The 2011 Milutin Milankovic Medal is awarded to Andrey Ganopolski for his pioneering contributions to the development of Earth system models of intermediate complexity and to the understanding of the role of climate system feedbacks and the link between Milankovich forcing and global glaciation.
Andrey Ganopolski was instrumental in developing the concept of a new class of modelling tools, now widely known as Earth system models of intermediate complexity (EMICs). He proposed the development of the CLIMBER model family (CLIMate-BiosphERe models) and was the principal designer of the model CLIMBER-2. The CLIMBER model is used in a number research groups in many countries worldwide.
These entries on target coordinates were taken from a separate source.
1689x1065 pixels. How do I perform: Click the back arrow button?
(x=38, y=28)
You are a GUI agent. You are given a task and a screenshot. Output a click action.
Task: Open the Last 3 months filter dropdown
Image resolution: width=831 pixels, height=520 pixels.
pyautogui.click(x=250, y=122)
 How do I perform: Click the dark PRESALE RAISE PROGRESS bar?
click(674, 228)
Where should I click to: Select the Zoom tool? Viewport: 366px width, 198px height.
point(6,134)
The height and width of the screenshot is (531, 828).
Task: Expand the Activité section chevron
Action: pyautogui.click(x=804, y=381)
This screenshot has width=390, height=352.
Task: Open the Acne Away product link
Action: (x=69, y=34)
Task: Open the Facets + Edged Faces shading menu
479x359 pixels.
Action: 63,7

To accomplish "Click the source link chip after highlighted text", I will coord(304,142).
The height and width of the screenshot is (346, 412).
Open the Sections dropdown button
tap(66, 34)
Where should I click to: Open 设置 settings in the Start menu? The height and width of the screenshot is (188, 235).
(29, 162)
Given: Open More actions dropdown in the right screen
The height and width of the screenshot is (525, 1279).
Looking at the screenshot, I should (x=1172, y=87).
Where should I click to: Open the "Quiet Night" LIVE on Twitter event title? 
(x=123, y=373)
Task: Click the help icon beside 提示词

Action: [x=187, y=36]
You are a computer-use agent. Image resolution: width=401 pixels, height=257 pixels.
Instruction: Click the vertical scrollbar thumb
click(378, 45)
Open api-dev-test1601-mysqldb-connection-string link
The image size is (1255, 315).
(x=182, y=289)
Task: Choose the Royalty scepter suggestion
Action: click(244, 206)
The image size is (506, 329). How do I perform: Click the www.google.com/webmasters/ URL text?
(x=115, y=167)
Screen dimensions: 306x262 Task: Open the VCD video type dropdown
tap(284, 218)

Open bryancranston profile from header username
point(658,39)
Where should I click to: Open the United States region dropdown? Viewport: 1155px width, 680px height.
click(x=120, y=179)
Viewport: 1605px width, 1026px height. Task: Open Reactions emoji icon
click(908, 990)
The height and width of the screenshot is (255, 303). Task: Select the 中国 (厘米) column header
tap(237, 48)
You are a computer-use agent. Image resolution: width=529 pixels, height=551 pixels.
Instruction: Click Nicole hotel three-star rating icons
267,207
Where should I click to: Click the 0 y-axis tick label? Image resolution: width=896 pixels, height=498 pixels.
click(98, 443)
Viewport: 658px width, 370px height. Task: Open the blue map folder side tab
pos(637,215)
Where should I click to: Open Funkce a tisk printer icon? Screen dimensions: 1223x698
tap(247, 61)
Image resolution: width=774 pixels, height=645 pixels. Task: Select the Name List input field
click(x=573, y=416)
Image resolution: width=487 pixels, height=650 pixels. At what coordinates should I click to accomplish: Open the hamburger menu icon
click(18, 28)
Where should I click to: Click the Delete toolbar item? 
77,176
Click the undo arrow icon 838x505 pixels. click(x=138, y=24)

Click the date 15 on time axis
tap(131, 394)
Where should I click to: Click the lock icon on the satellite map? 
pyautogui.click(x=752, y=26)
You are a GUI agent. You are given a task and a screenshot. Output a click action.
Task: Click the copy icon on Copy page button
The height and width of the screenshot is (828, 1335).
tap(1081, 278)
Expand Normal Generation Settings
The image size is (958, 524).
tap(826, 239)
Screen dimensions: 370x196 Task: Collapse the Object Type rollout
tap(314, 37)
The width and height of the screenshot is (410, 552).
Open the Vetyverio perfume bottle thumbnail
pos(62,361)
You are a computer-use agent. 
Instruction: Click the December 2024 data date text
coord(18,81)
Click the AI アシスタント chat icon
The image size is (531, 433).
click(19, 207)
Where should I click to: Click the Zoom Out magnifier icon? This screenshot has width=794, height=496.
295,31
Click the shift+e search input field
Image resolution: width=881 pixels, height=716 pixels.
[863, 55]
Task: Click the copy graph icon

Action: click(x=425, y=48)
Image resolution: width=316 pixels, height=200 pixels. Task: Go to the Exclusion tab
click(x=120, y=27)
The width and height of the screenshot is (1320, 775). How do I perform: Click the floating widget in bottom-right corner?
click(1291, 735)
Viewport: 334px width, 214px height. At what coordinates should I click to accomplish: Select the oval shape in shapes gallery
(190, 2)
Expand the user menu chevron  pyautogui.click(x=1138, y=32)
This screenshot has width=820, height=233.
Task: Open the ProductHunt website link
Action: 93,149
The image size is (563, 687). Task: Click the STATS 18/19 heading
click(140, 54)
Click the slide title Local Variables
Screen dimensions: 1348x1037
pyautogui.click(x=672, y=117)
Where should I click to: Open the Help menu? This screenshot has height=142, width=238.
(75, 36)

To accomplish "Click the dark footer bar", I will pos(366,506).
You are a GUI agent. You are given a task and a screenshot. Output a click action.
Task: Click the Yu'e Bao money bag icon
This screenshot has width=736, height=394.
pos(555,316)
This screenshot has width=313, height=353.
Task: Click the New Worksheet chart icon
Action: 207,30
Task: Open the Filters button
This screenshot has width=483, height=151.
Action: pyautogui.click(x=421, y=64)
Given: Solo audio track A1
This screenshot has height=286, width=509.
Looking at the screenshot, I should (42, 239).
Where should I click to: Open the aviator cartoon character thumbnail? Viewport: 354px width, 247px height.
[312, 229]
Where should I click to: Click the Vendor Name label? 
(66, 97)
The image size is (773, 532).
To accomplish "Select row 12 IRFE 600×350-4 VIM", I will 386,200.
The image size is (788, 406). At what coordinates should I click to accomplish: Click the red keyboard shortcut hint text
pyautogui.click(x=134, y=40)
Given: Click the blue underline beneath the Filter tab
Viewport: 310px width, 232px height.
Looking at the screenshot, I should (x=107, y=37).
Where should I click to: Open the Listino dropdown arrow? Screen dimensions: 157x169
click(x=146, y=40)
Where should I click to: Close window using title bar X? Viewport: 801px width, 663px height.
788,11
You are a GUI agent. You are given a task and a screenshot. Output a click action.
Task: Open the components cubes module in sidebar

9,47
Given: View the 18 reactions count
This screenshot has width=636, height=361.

Using the CLIMBER model, Andrey Ganopolski together with his collaborators performed many pioneering studies, such as the first simulations of the Last Glacial Maximum climate with a coupled climate system model, the first simulation of mid-Holocene climate. In a series of papers Andrey Ganopolski was lead author in developing a theory of abrupt glacial climate changes (Dansgaard-Oeschger and Heinrich events) that is now widely recognized. Andrey Ganopolski also known for his seminal work in constraining the climate sensitivity with paleoclimatic data, using a large ensemble of glacial climate simulations, and his modelling of the long-term Atlantic thermohaline response to anthropogenic climate change.
Furthermore, Andrey Ganopolski provided an important contributions to understanding Milankovich cycles. This includes a conceptual model that is able to explain the link between Milankovich forcing and global glaciations, an explanation of the lag of CO2 behind Antarctic temperature during glacial cycles, the mechanism of the glacial CO2 drawdown and the first coupled climate-ice sheet model simulation of the past glacial cycle, and the past eight glacial cycles.
In summary, Andrey Ganopolski has made pioneering contributions both to climate system model development and to the understanding of the climate system. Thanks to his work we know more about the role of different climate feedbacks in past and future climate change, the non-linear aspects of the Earth system, the stability properties of the Atlantic thermohaline circulation and the mechanisms of abrupt glacial climate changes and of the glacial cycles.